With all the complications, why don't companies cut the crimson tape and use a stand-in for Harvard? The failed sitcom "Boston Common" was set at a fictional university much like Harvard. On another show, crimson shorts stood in for an official Harvard pair.
However Bingham of Wind Dancer films believes it's worth it to use the genuine article .
"There are clearly ways to cheat it," Bingham says. "But there's always gonna be somebody in the audience who will recognize the difference and say 'Aww, come on!' As much as you can, you want to avoid having anyone who can call foul."
Movies on Campus
Harvard's policy is even stricter on allowing commercial film crews on campus. Still, contrary to popular student opinion there is no clear-cut rule specifying that film crews are never allowed in Harvard Yard.
Instead, the policy put out by the provost's office specifies that, while "Harvard generally does not permit filming or taping of movies or television programs intended for use primarily as entertainment rather than education...Harvard is willing to consider claims that the use of a Harvard setting is artistically critical to a project."
This policy, says Wrinn, basically means that each request is considered on a case-by-case basis. In the past 20 years, only a few movies have been filmed on the Harvard campus.
According to Wrinn, it was the partly the confusion surrounding the 1969 filming of the well-known Love Story that caused Harvard's strictness regarding campus movies.
"They really made a mess. They injured and killed trees putting down fake snow," Wrinn says.
Then Wrinn explains that in the mid 1970s, A Small Circle of Friends was filmed and the film crews again made a mess of the campus.
"That was when Harvard started getting very tough on film crews," Wrinn says, and he adds that in the 70s and 80s, Harvard usually said no to requests to film on campus.
Harvard's attitude toward film companies meant that these companies often turned to other campuses that looked like Harvard in an attempt to recreate the atmosphere.
Wrinn mentions Wheaton College in Norton, Mass. as one that was often used. But through these years a scattered few movies were actually filmed on campus. Connections with Harvard officials, it seems, made the difference in these cases.
The last movie to be filmed on campus, "With Honors" (1994), was directed by Alek Keshishian '86. Wrinn says that as a former student, Keshishian knew what paths to follow and was able to convince Harvard that hs project--a story about a Harvard student whose life is changed by a bum that he finds living in the basement of Widener library--was worthwhile.

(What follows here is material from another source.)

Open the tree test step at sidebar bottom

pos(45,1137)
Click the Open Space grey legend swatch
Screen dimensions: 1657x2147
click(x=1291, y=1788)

"Alek had done some very well known creative work while at Harvard. He was very connected and knew how to do it right," Wrinn says.
Everyone agreed, Wrinn says, that the filming was completed with a minimum of trouble.
"Finally after a lot of meetings, we decided just to [film the movie], and we did...and it was a blast!" Wrinn says.
The success of the project has left Harvard slightly more open to to future filming projects. Wrinn describes himself as sympathetic in general to the causes of film companies.
Wrinn said his wife, who started the Massachussetts Film Bureau, has given him a glimpse into the film company's perspective, but besides that, Wrinn says that he just enjoys the excitement of filming around Harvard.
"In the end, it's a lot of fun," Wrinn says.